Make your health plan work for you
Health insurance is a tool to help you access medical care, not the goal in and of itself. You can make your health plan work for you by following these tips:
Find the right plan for you – Before you sign up, compare the pros and cons of different plans to find the one that best fits your needs.
Shop around – Once you’ve found a plan that works for you, take advantage of health care marketplaces and broker websites to compare premiums and out-of-pocket costs across providers.
Max out your coverage – Make sure you’re getting the most out of your plan by visiting your doctor, keeping up with your prescription medications, and staying on schedule with regular check-ups.
Communicate with your health plan
Health plans are generally pretty patient focused. They want to make sure they have your medical information and history from your previous providers. They’ll often wait a month or two before sending you a bill for the full amount. But once you’ve been on a plan for a while, you may start to get letters and calls from your insurance company asking you to confirm your information and pay your bill.
If you get a bill you don’t recognize, or you get a call or letter you weren’t expecting, follow these tips to stay on top of your health insurance communications:
Keep your eyes on your inbox – Most health insurance companies have emails and phone numbers listed on their websites. Make sure you’re checking your inbox (and spam folders) regularly so you don’t miss any communications from your insurer.
Be responsive – Don’t ignore or late payments on your part. If you get a bill you don’t understand or can’t pay, contact your insurer right away to set up a payment plan.
Keep good records – You’ll want to keep track of your communications with your insurer so you don’t miss anything important. Keep copies of all your communications in a cloud-based file (like Dropbox) so you can access them whenever you need to track something down.

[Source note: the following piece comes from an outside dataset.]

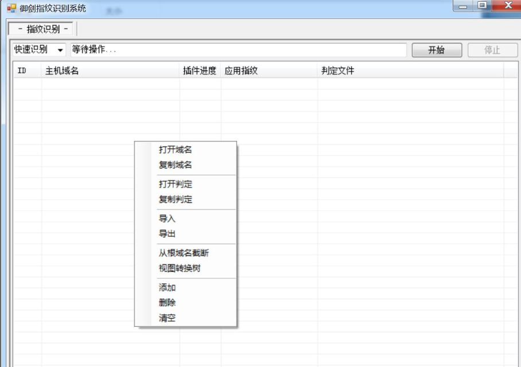This screenshot has height=367, width=521.
Task: Click 导出 in the context menu
Action: pos(168,234)
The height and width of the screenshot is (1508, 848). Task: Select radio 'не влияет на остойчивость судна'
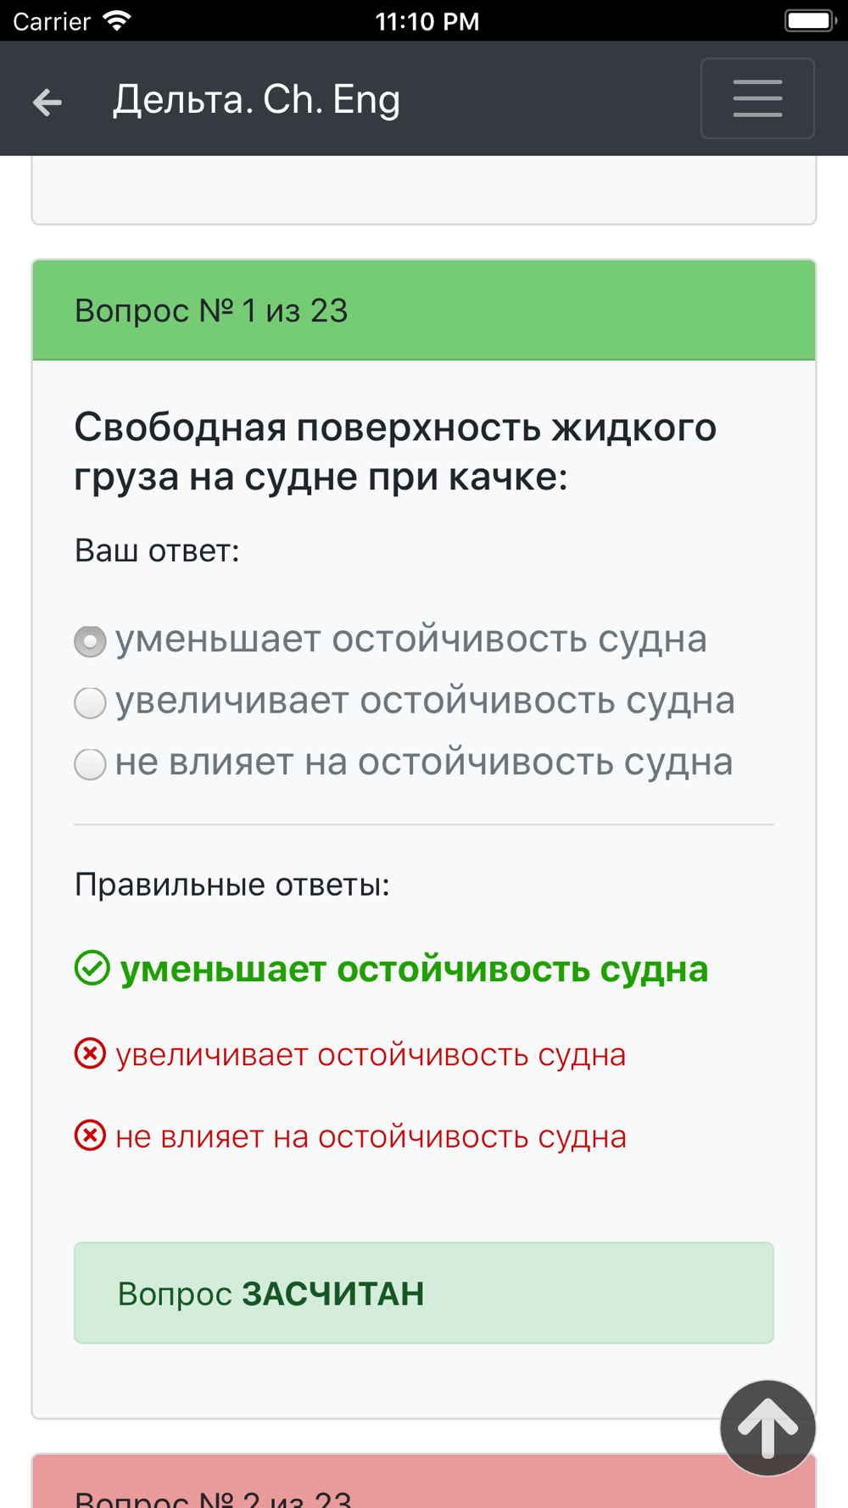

Keep in mind that your insurer may contact you for reasons other than just trying to collect a debt. You may get a reminder about a payment due or a question that’s completely unrelated to your past owing. Try to put these “junk mail” insurance communications out of your mind and focus on the reasons your insurer is contacting you in the first place.
Have a seat at the table
Health insurance is a complicated and ever-changing industry. That means you need to be involved in the process, but you also need to be careful not to be taken advantage of.
Health insurance companies are supposed to provide you with a plan that covers your medical needs and expenses. But they also make money by getting more customers, so they’re always trying to find new ways to drive you towards their plan. They may even alter your coverage from year to year, so it’s critical that you remain engaged and informed throughout the whole process.
If you want to make sure your voice is heard, ask yourself these questions before you meet with your insurance company:
What do I want? – Write down what’s important to you and your family, and bring that list with you to the meeting.
How do I want it? – Make sure you’re asking for what you want and not just showing up to be polite.
Why do I want it? – Don’t just complain about how expensive health insurance is; explain why you need it and how it would help your family.
Keep in mind that you can also file a complaint with your state’s insurance department (if your state has one) if you aren’t satisfied with how your insurance company is handling your situation.